A wildland water tender is a specialized vehicle capable of bringing water, foam, or dry chemicals to fire trucks in the field that are engaged on the fireline.  Water tenders have a large truck mounted tank that carries a minimum 1,000 gallons and up to 4,000 gallons of water.  These vehicles are specifically designed for fire fighting often with four-wheel drive, rugged suspension and high wheel clearance for mountainous dirt road conditions. According to the National Fire Protection Association, if the apparatus will be used primarily for outdoor and wildland responses, then it is to be considered a wildland fire apparatus and must conform to NFPA 1906. 

Support water tenders have larger water tanks and are staffed with one person.

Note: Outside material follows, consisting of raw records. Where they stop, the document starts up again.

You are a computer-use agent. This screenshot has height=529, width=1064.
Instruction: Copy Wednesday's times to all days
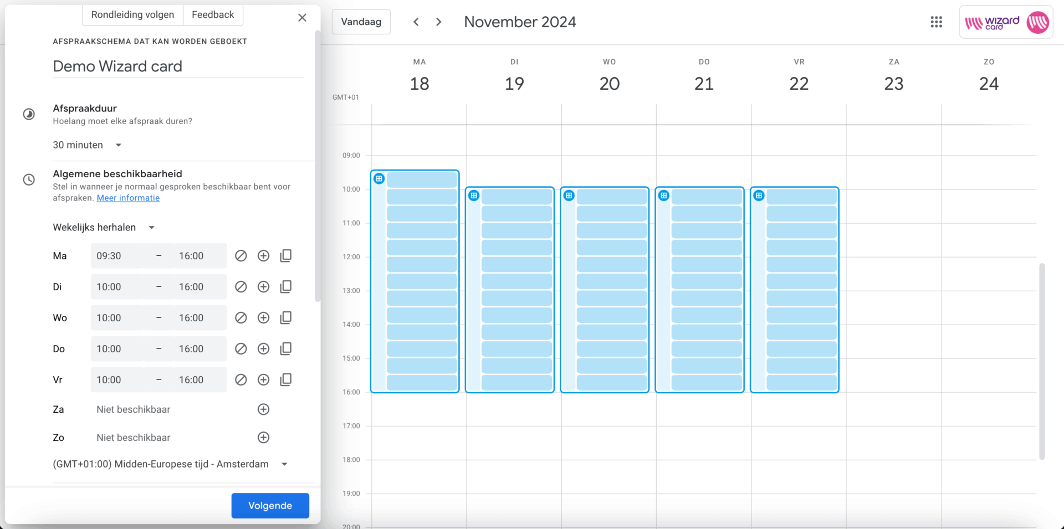coord(286,318)
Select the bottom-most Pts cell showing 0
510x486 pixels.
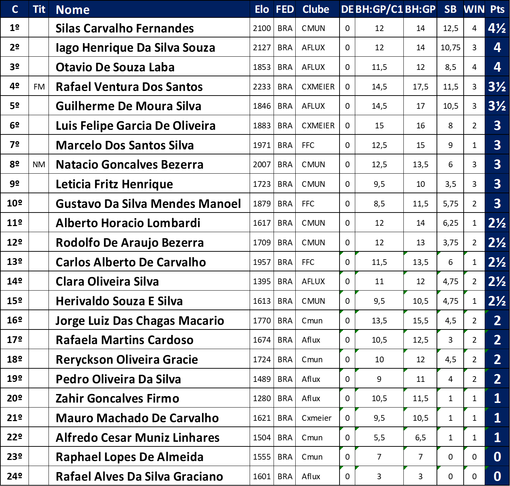tap(497, 476)
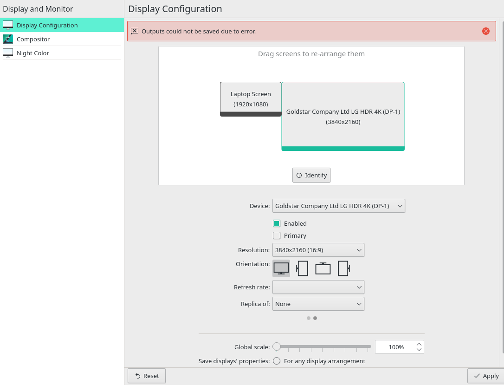Viewport: 504px width, 385px height.
Task: Select the upside-down orientation icon
Action: click(323, 268)
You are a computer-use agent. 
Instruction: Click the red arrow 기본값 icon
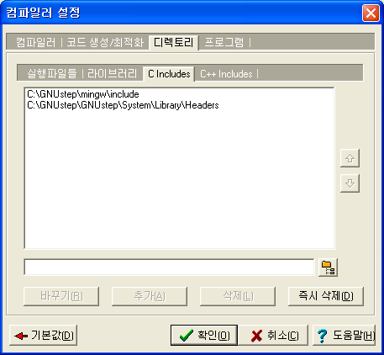[x=21, y=336]
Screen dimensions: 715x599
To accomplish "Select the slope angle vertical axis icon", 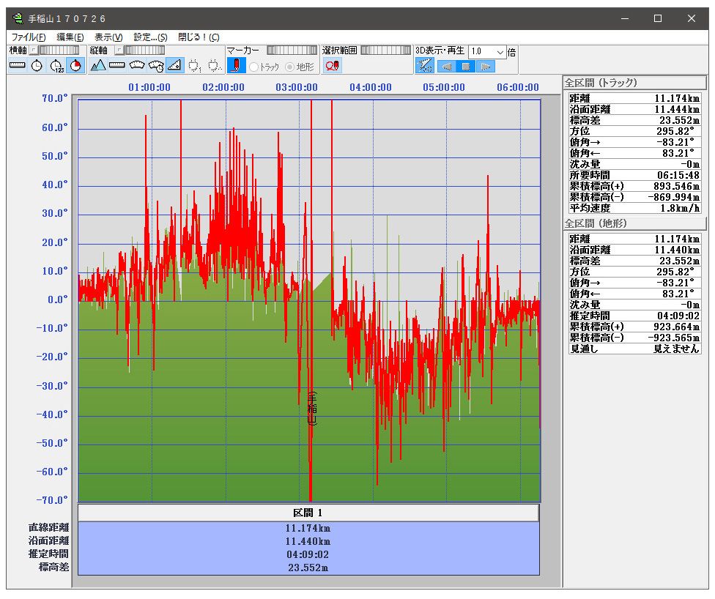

They deliver water to fire engines and large portable tanks that are connected to hose lays (hose rolled out on the ground for knocking down fires and for mop up). Tactical water tenders are capable of performing some of the functions of a wildland fire engine, such as deploying lengths of hose. Two people staff this type of water tender. Unlike support water tenders, tactical water tenders are capable of a technique of pump-and-roll. The vehicles engine can power a pump while the vehicle is being driven, so the second firefighter uses a short hose to spray water on the fire. This technique allows a team of two to flank the perimeter of a fire.

Water Tender Types
In the fall of 2007, the National Wildfire Coordinating Group agreed on a set of standards for all water tenders that are used for wildland firefighting. Water tenders are divided into support tenders and tactical tenders. 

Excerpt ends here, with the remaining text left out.